A ~0.65volt diode one way and a ~5.6volt zener diode the other way.
The OP said:
all of these transistors say 5 volt max on the base via the datasheets.
but in some other research I read that its more current based.
So if it is current based, couldn't I apply 12v to the base as long as I use the correct resistor?
I'm working on a small 12volt logic gate with switching and I'm aiming for more plug and play instead of using regulators and a lot of extra things that may not me necessary.
How does
5 volt max on the base
mean -5V on the base ?
And what does this have to do with applying 12V to the base ?
Reverse Breakdown Voltage means the base is 5V less than the emitter. (hence the 'reverse' part),
but why would the OP be asking this question if his intention is to use 12V on the base (which, as
you know is not going to happen because if there a resistor the voltage is going to be 12V-0.7V = 11.3V and the base voltage is still going to be 0.7V) ?
(point being there is never going to 5V or 12V on the base because it is going to be 0.7V unless the
OP turns the transistor upside down and grounds the collector and puts 5V on the emitter, but if
that's what he had in mind, why would he be asking about putting 12V on the base ?
Don't you need to know the transistor configuration before discussing any of this ?
The OP did not understand this value is the voltage measured emitter to base (not base to emitter) with the collector open.
Must have assumed (in error) the data sheet was talking about the forward biased voltage VBE.
BTW
Most silicon BJTs have a value for VEBO of about 5-6v.
I think there's a whole lot of 'assuming' going on...
The OP did not understand this value is the voltage measured emitter to base (not base to emitter) with the collector open.
That speaks to the OP's research (or lack thereof) on transistors. (via Google, which seems to know a lot about them (About 150,000,000 results (0.59 seconds) )
(we actually don't know what the OP was thinking or what he was looking at on the datasheet)
but in some other research I read
He does seem to have done some research, on what, that remains to be seen...
Assume
Makes an ‘ass’ out of ‘u’ and ‘me’.
I just came back from a 7 day holiday so I didn't want to push my luck saying that...
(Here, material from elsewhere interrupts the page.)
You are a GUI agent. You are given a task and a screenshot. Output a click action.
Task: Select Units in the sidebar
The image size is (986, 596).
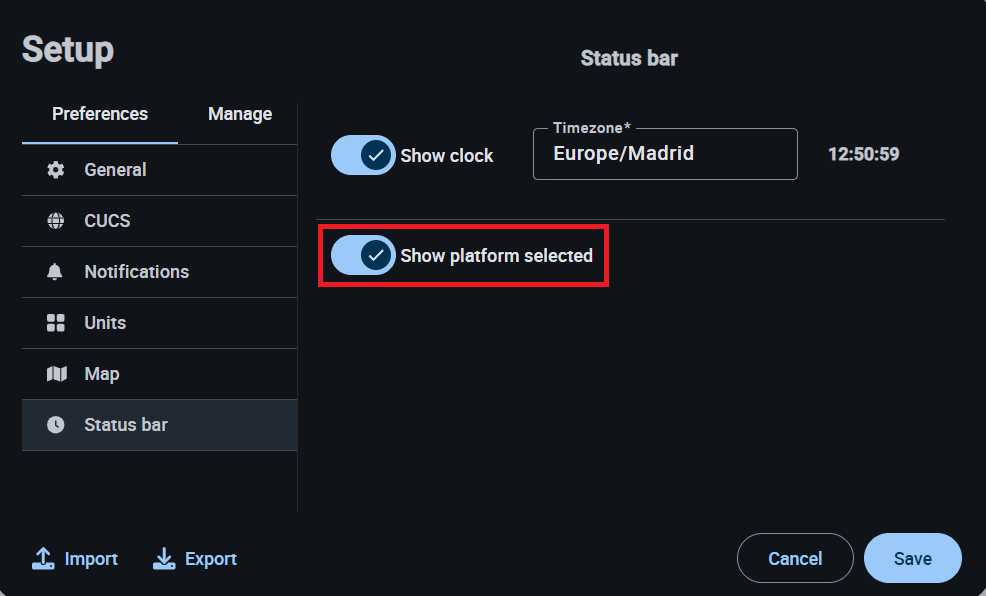(x=105, y=323)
For more clarification....
I was asking if I wanted to switch 12v from collector emitter, am I limited to only being able to apply 5v on the base.
So I guess the issue was with my “hobbyist” education of transistors and the lack of complete understanding of data sheets.
Thank you all.
No problem, have fun!
Read Reply #8
LandonW:
I'm using a 222npn and bd233 npn along with bd234 pnpall of these transistors say 5 volt max on the base via the datasheets.
but in some other research I read that its more current based.
So if it is current based, couldn't I apply 12v to the base as long as I use the correct resistor?
I'm working on a small 12volt logic gate with switching and I'm aiming for more plug and play instead of using regulators and a lot of extra things that may not me necessary.
Thanks.
Yes. You need to know that the base-emitter voltage to turn the transistor on is about 0.7 volts.
Then, determine the base current you want. Let's say you want 20 milliamps.
So, R=E/I, R=(12-0.7)/0.020, R=565 ohms, closest standard value is 560 ohms.
So, 12 volts through a 560 ohm resistor will give you approximately 20 milliamps base current.
Make sense?
P.S. no question is "dumb". That's how we all learn.